Edited 1 times. Last edit at 20.25hrs Sun 10 Jun 18 by jas.

Beastie


Guest
Re: 2017-18 skier numbers
Date Posted: 17.31hrs on Mon 11 Jun 18
jas Wrote:
Glenshee do the advantage card 60 gets you 40% off all lift tickets.


Oooh thanks for the tip that'd do me most of the time.

Elsie


Guest
Re: 2017-18 skier numbers
Date Posted: 17.17hrs on Fri 15 Jun 18
Thanks for heads up on the GC advantage card.

Just to add my 2p worth having read the above comments:
a) the A9 average speed cameras do make a heck of a difference for us driving up from the South. At best makes it a really boring drive requiring constant concentration; speed of overall progress is annoying when the roads are empty, and often hampered also by the 50mph HGV restrictions. Used to drive up a lot before they went in, and it was a much better drive. Now we will head elsewhere if possible.
b) it's too far, just, for us to drive up, ski a day and drive home: and if the weather's kind we'll be up for as many continuous days as it allows, whatever resorts are best. The fuel costs I will accept, and the upllift pass costs are copeable with, although high compared to bigger European resorts often (I really want chairs and gondolas for that price, not only long drag lifts, which I find tiring and painful). However, the real problem is the rip-off price of accommodation and eating out (if McDonalds not nearby!). Early season 35-40 last minute can be had for a night's b&b for a couple. Mid season it starts getting to 60+, later season it's 75-85 or easily more. That, for me, makes it not affordable to come up to Scotland as often as I'd like, if at all later season. I have the time but not the money. And if I want several days' worth of snowsports I can get European accommodation for a lot less; put in some cheap flights, even a last minute package deal, and it's really not worth bothering with the chancy random conditions and weather in Scotland, is it?




Edited 1 times. Last edit at 17.18hrs Fri 15 Jun 18 by Elsie.

alan


Posts: 10750
Joined: Nov 1994
Last Visited: 23:28
2nd Dec 2021
What's this?What's this?What's this?
Re: 2017-18 skier numbers
Date Posted: 12.23hrs on Sun 17 Jun 18
A rather astonishing puff piece appeared on the Press and Journal website on Friday: [www.pressandjournal.co.uk].

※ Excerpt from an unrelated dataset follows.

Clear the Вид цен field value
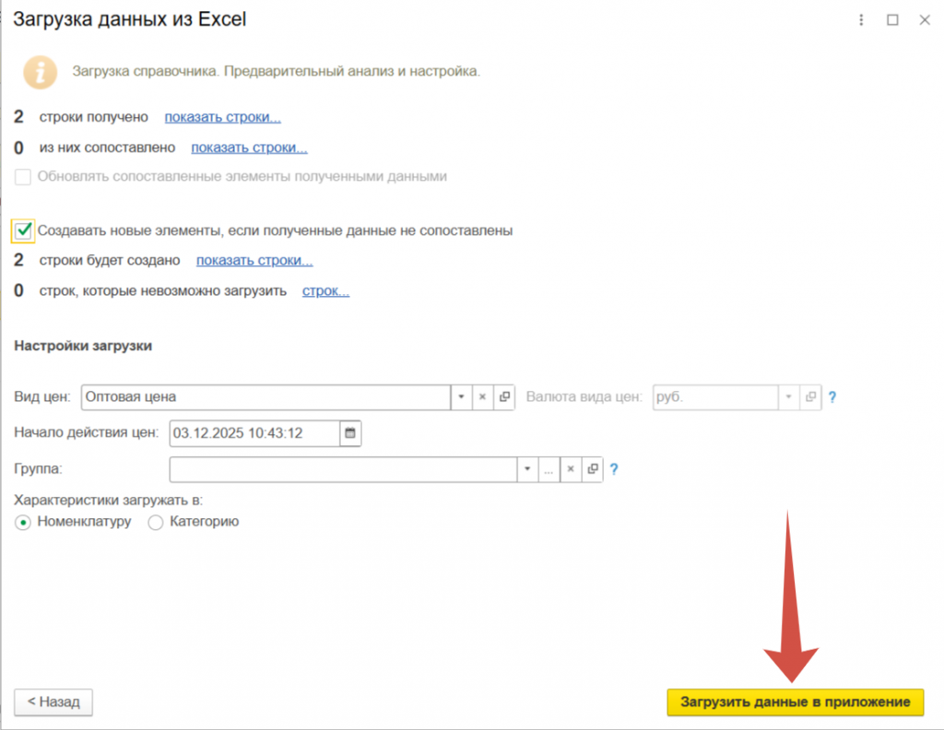The image size is (944, 730). (483, 397)
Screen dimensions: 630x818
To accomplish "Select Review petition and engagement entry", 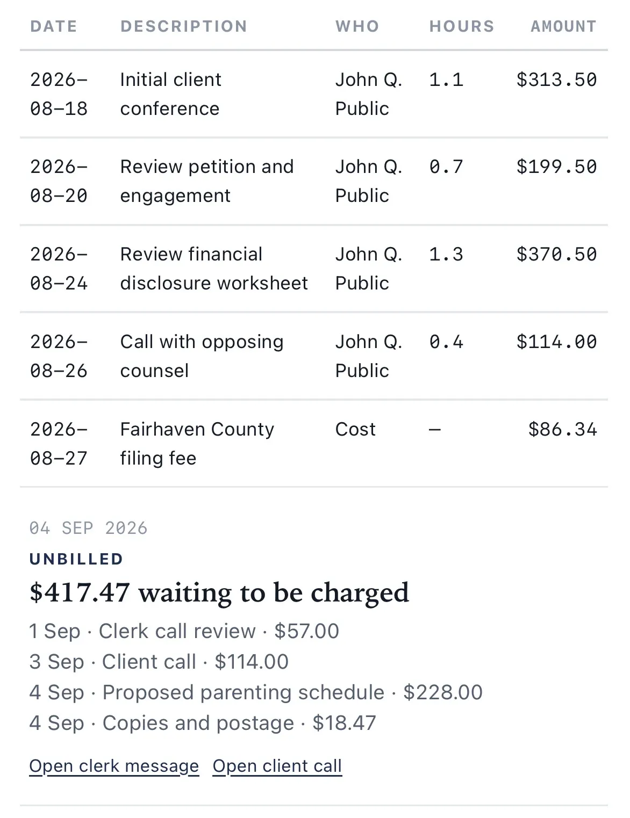I will [x=314, y=181].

CairnGorm Mountain recorded it's lowest ever market share in the 2017/18 season. The collapse in CairnGorm's market share since 2014 when Natural Retreats took over, has cost the Strathspey economy millions and is of growing concern to the Aviemore Business Association

Season Tickets may have sold faster this year, because the cheapest early bird price was only available until 31st May instead of the normal early bird cut off date which traditionally has been 30th September.



Edited 1 times. Last edit at 12.25hrs Sun 17 Jun 18 by alan.